Jorge Emílio Medauar (1918–2003) was a Brazilian poet and writer. He was born in 1918 in the village of Água Preta do Mucambo, currently a municipality in Uruçuca, in the southern region of Bahia. His parents, Emílio Medauar and Maria Zaidan Medauar, were Arab immigrants. When still young, he moved to São Simão, in the interior of São Paulo with his family. His career as a writer, journalist and publicist began in Rio de Janeiro in 1945. Initially, he worked in two magazines linked to the Brazilian Communist Party (PCB), as secretary at Literatura (1946–1948) and editor at Fundamentos (1948–1955).

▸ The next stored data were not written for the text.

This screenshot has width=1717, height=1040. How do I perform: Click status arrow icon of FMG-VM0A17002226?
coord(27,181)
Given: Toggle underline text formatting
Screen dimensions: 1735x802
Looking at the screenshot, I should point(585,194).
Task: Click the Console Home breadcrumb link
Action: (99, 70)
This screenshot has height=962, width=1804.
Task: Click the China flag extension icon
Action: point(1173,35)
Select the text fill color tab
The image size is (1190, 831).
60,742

During this period, Brazil was going through a period of democratic revival after the dictatorship of the Estado Novo led by Getúlio Vargas. The coup of 1964 led to renewed military rule, and Medauar received threats due to his activism. In São Paulo, he worked in colleges, newspapers, magazines and advertising agencies. He founded the São Paulo School of Advertising and Marketing (ESPM) where he served as director and teacher. It was in São Paulo that he spent most of his life, dying on June 3, 2003.
He also served as secretary, director, collaborator, advisor, among others, in several newspapers such as O Estado de São Paulo, A Tarde (Salvador) and O Globo. As a writer, he represented UBE (União Brasileira de Escritores) in Rio de Janeiro and São Paulo and was a member of the Academies of Letters of Ilhéus and the Academy of Child and Youth Literature of São Paulo. He had extensive relationships in artistic and intellectual circles, counting among his peers writers such as Manuel Bandeira, Guimarães Rosa, João Cabral de Melo Neto, Carlos Drummond de Andrade, Graciliano Ramos and Jorge Amado.[1]